Corporate / other Selling and administrative expenses were $33.4 million for Fiscal 2016 compared to $34.4 million for the prior year. The decrease of $1.0 million in selling and administrative expense was primarily due to decreases in various expenses, partially offset by increased personnel expenses.
Depreciation and Amortization
Depreciation and amortization was $19.0 million in Fiscal 2016, an increase of $1.6 million or 9.2%, compared with $17.4 million in Fiscal 2015. The increase in Depreciation and amortization was primarily attributable to increased depreciation associated with information technology assets.
Intangible Asset Impairment
Intangible asset impairment was a non-cash write-down of the trade name asset Lands' End of $173.0 million and $98.3 million in Fiscal 2016 and Fiscal 2015, respectively.

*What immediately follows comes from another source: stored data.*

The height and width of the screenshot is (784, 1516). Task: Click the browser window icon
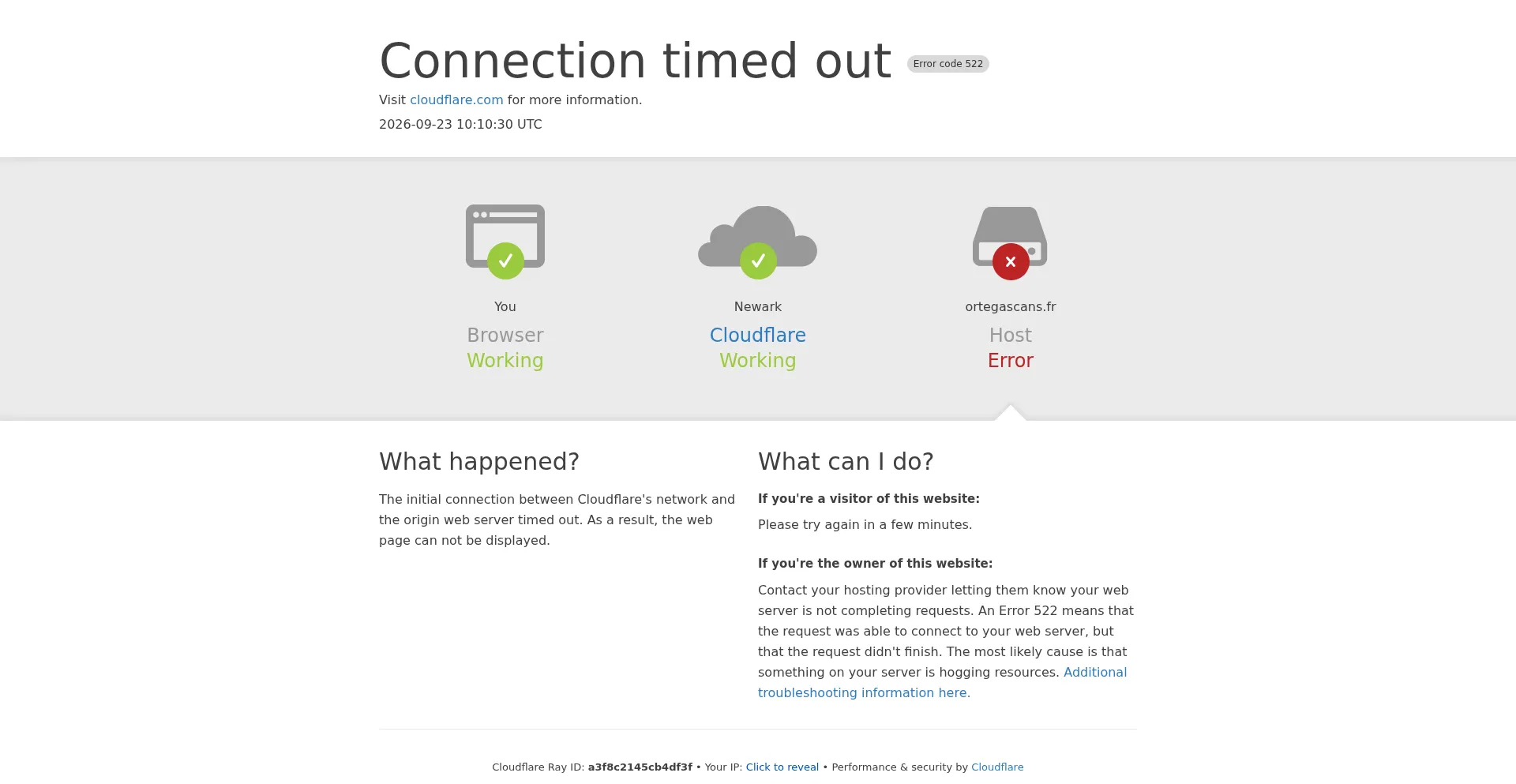tap(505, 236)
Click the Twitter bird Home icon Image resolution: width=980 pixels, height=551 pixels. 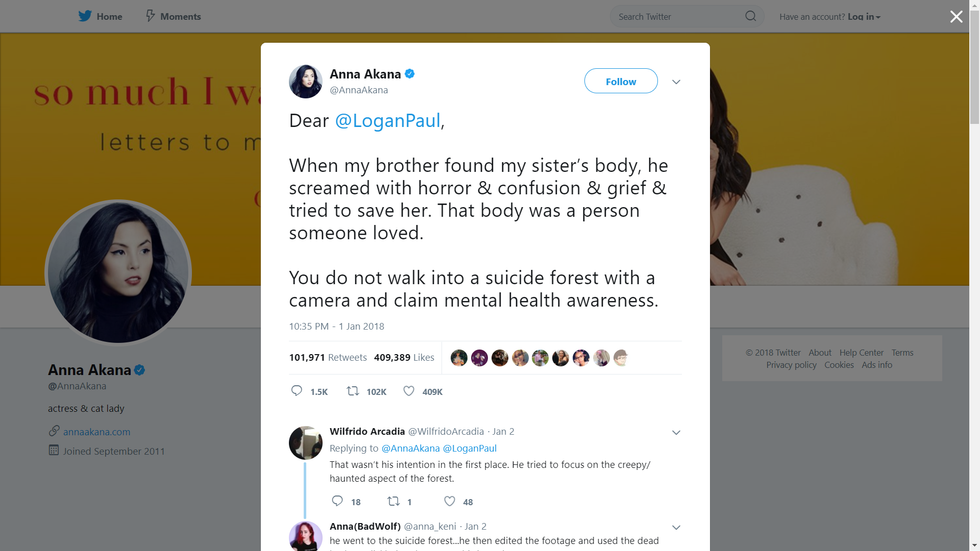point(85,16)
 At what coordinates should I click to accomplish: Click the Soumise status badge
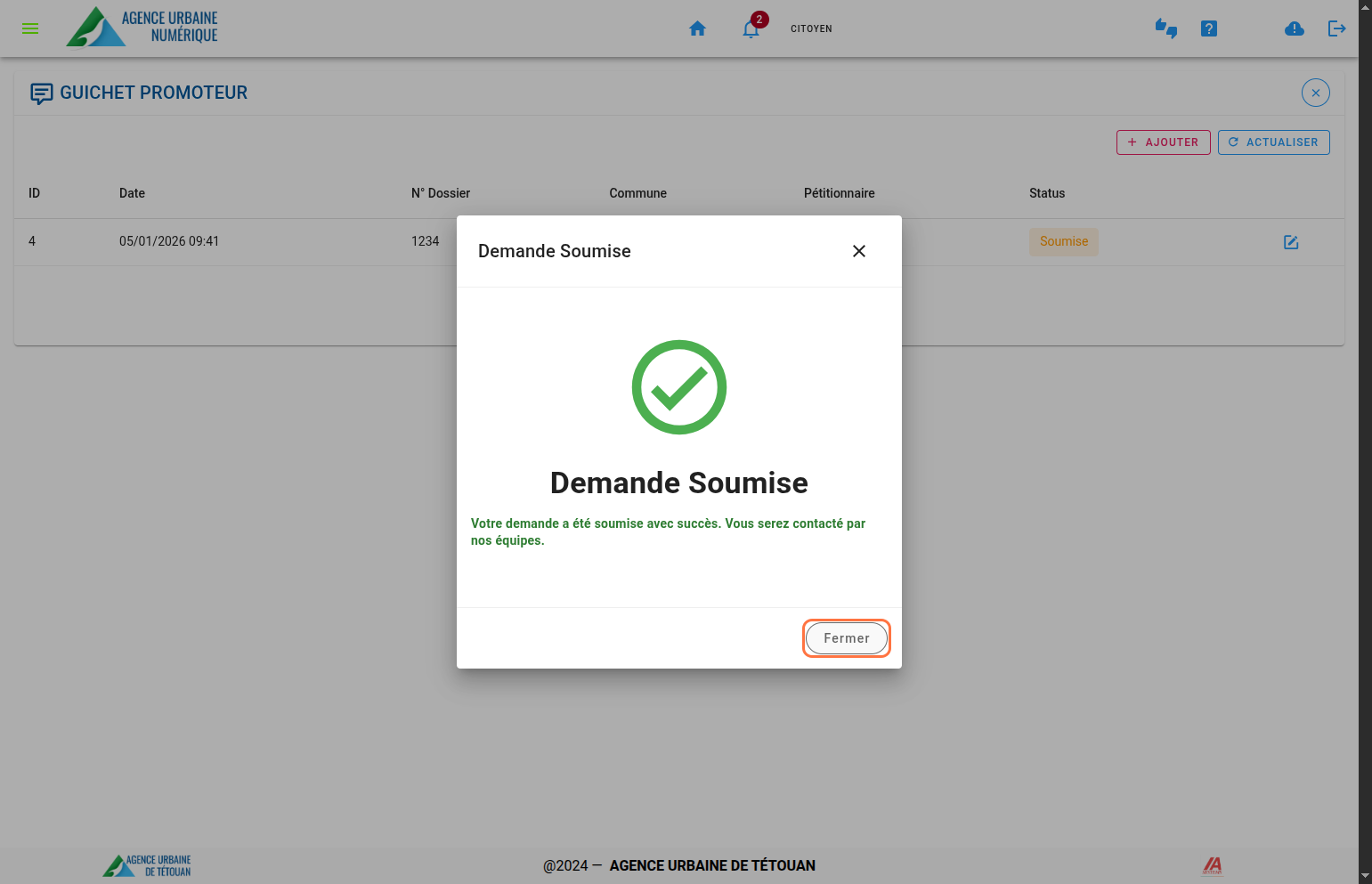click(x=1063, y=241)
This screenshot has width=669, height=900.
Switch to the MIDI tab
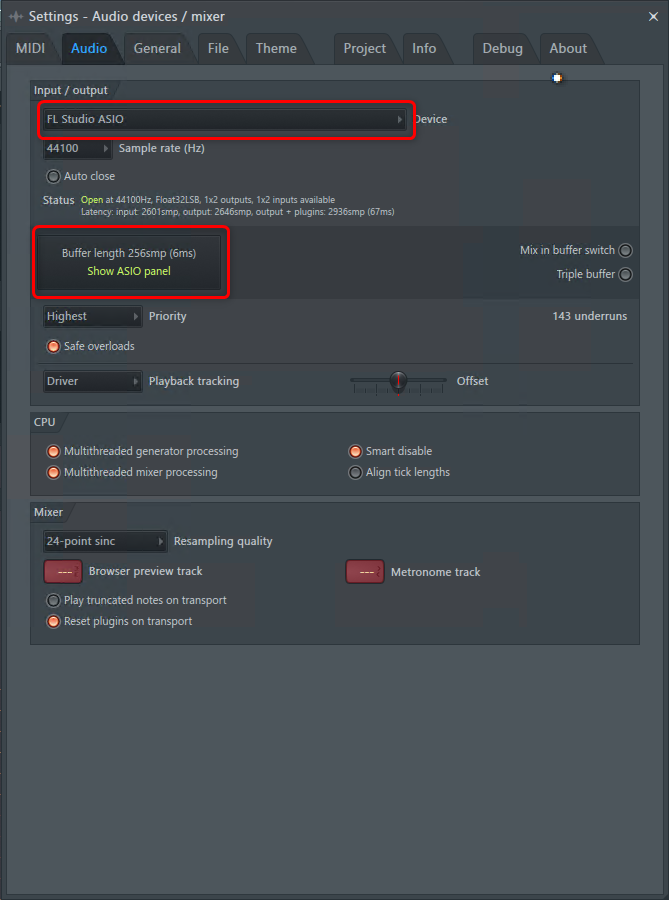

See Note 2, Summary of Significant Accounting Policies, and Note 8, Goodwill and Intangible Asset, of the Notes to the Consolidated and Combined Financial Statements in this Annual Report on Form 10-K for more information about the impairment charges.
Other Operating (Income) Expense, Net
Other operating expense, net was $0.5 million in Fiscal 2016 compared to Other operating income, net of $3.3 million in Fiscal 2015. Other operating income during Fiscal 2015 was largely comprised of the $3.4 million reversal of a portion of the product recall accrual recognized in Fiscal 2014. Customer return rates for the recalled products were lower than estimated despite the efforts by the Company to contact impacted customers.
Operating Loss
Operating loss was $152.6 million in Fiscal 2016, compared with Operating loss of $5.1 million in Fiscal 2015. The decrease of $147.5 million was primarily driven by the intangible asset impairment and lower Net revenues.
Interest Expense
Interest expense was $24.6 million in Fiscal 2016, compared with $24.8 million in Fiscal 2015.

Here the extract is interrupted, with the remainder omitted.